- _To-do list_:
A. Answer these questions about the court decision below:
(i) Which judge is named as hearing the matter?
(ii) Of which country is the applicant a citizen?
(iii) Between which months and years did the applicant serve as an intelligence officer?
B. Reproduce the court decision below word for word, from "[1]               On December" up to and including "of the Act).".
C. Carry on writing the court decision on the Uriol Castro refugee claim, picking up right after its last sentence.

Citation: 2011 FC 1190

Ottawa, Ontario, this 27th day of October 2011

Before:           The Honourable Mr. Justice Pinard

BETWEEN:

Williams W. URIOL CASTRO

 

Applicant

and

 

THE MINISTER OF CITIZENSHIP

AND IMMIGRATION

Respondent

 

 

 

REASONS FOR JUDGMENT AND JUDGMENT

 

 

[1]               On December 18, 2010, Williams W. Uriol Castro (the “applicant”) filed the present application for judicial review of the decision of Me Michelle Langelier, member of the Refugee Protection Division of the Immigration and Refugee Board (the “Board”), pursuant to subsection 72(1) of the Immigration and Refugee Protection Act, S.C. 2001 c. 27, (the “Act”). The Board determined that the applicant was not a Convention refugee or a person in need of protection under sections 96 and 97 of the Act, falling under the exclusion of subsection 1F(a) of the United Nations Convention Relating to the Status of Refugees (the “Convention”) for having been complicit in crimes against humanity (section 98 of the Act).

 

[2]               The applicant is a citizen of Peru. From January 1992 to January 2008, the applicant was an intelligence officer for the Peruvian Air Force Intelligence Division (the “Air Force Intelligence Service”), thereby participating in various reconnaissance missions. The applicant collected information which was ultimately transferred to the National Intelligence Service of Peru (“NIS”).

Element and text position data
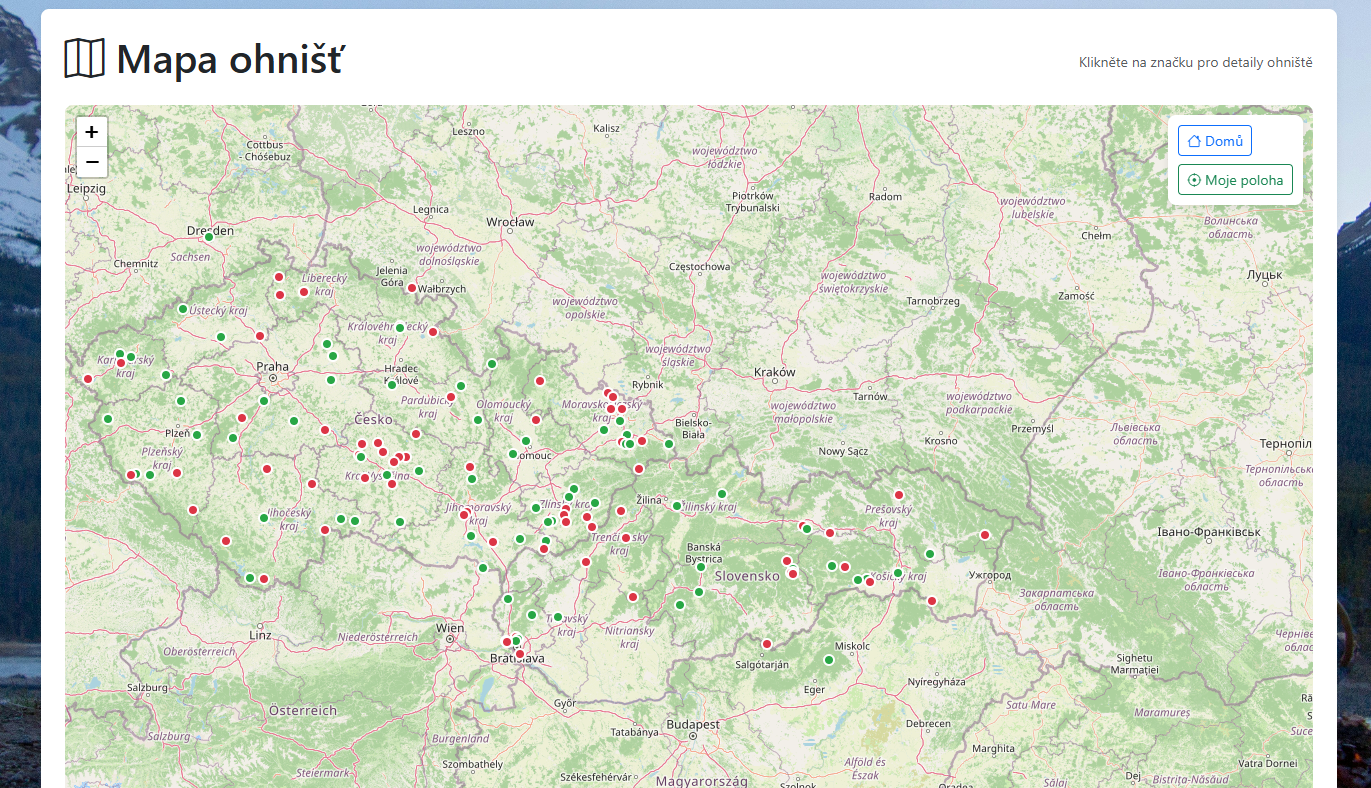The image size is (1371, 788).
Task: Click green marker right of Žilinský kraj label
Action: (x=722, y=494)
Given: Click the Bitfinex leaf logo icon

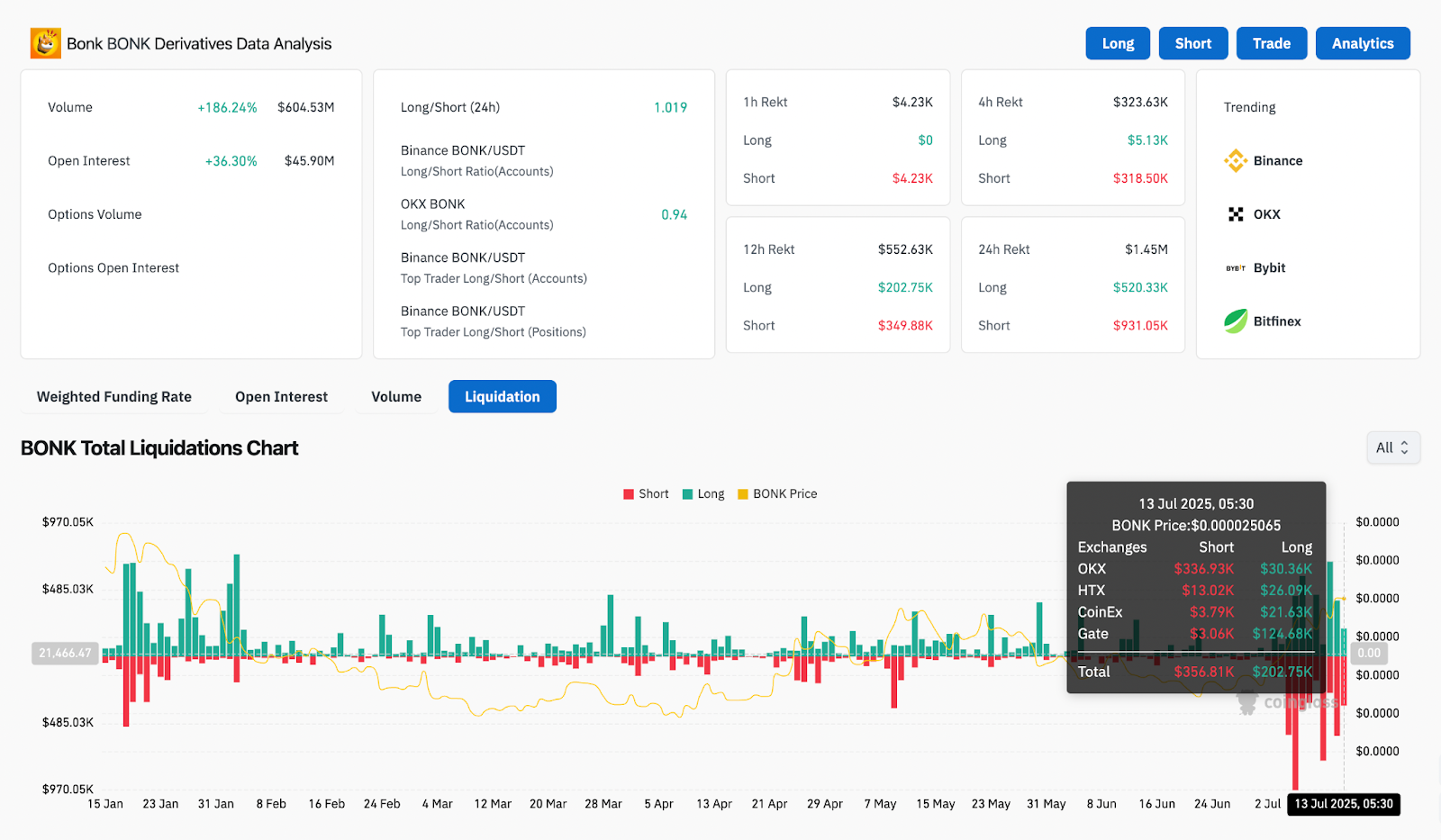Looking at the screenshot, I should tap(1235, 321).
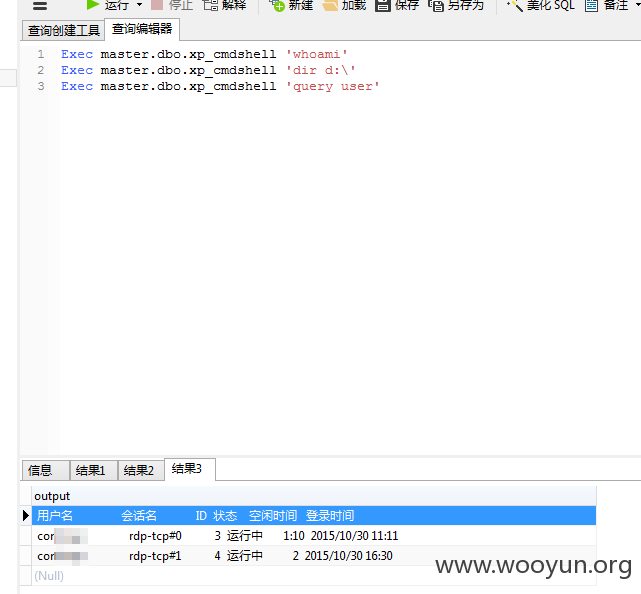Switch to the 结果2 tab
The height and width of the screenshot is (594, 641).
(x=141, y=470)
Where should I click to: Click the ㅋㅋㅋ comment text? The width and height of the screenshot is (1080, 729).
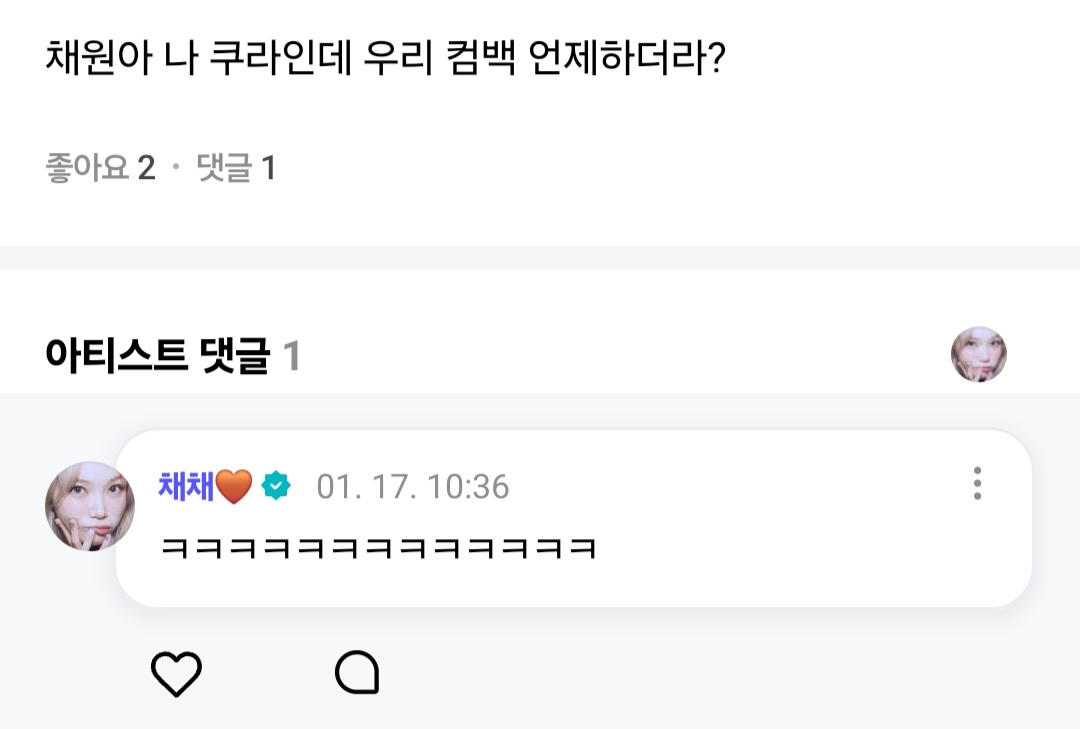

- _Answers given_:
A.
(i) The Honourable Mr. Justice Pinard
(ii) Peru
(iii) January 1992 to January 2008

B.
[1]               On December 18, 2010, Williams W. Uriol Castro (the “applicant”) filed the present application for judicial review of the decision of Me Michelle Langelier, member of the Refugee Protection Division of the Immigration and Refugee Board (the “Board”), pursuant to subsection 72(1) of the Immigration and Refugee Protection Act, S.C. 2001 c. 27, (the “Act”). The Board determined that the applicant was not a Convention refugee or a person in need of protection under sections 96 and 97 of the Act, falling under the exclusion of subsection 1F(a) of the United Nations Convention Relating to the Status of Refugees (the “Convention”) for having been complicit in crimes against humanity (section 98 of the Act).

C.
[3]               From 1992 to 2001, the applicant collected information regarding subversion in the country. To further his investigation of subversion within the country, from 1994 to 2000, the applicant operated his own small printing and photocopying business near the San Marcos University in Lima. The applicant would type the homework of students and photocopy documents. If a student brought a subversive book, he reported them in a weekly report sent to the Air Force Intelligence Service.

 

[4]               In February 2001, the applicant undertook an intelligence mission against drug traffickers. During the years following this mission, he received threats and had multiple confrontations with drug traffickers he investigated, causing him to fear for his life. Consequently, he fled Peru in January 2008, arriving in the United States on February 1, 2008. The applicant then left the United States on March 16, 2008, arriving in Canada the same day. It is in March 2008 that the applicant claimed refugee protection under sections 96 and 97 of the Act.

[5]               Before the hearing, the Minister of Public Safety and Emergency Preparedness intervened, asking the claimant be excluded under subsections 1F(a) and (c) of the Convention, pursuant to section 98 of the Act.

 

* * * * * * * *

 

[6]               In its decision, the Board concluded that the applicant did not qualify for refugee protection under the Act because he was excluded by the operation of section 98 of the Act and subsection 1F(a) of the Convention as there were “serious reasons” to believe the applicant was complicit in the commission of crimes against humanity.

 

[7]               The Board begins its decision by setting out the steps of its analysis: firstly, had the applicant collaborated with the NIS; did the NIS committed crimes against humanity; and lastly, was the applicant complicit in these crimes. While the Board concluded that the applicant was not in direct collaboration with the NIS (paragraph 14 of its decision), the applicant was nonetheless associated with the NIS during his employment with the Peruvian Air Force: the pertinent information he obtained was ultimately sent to the NIS.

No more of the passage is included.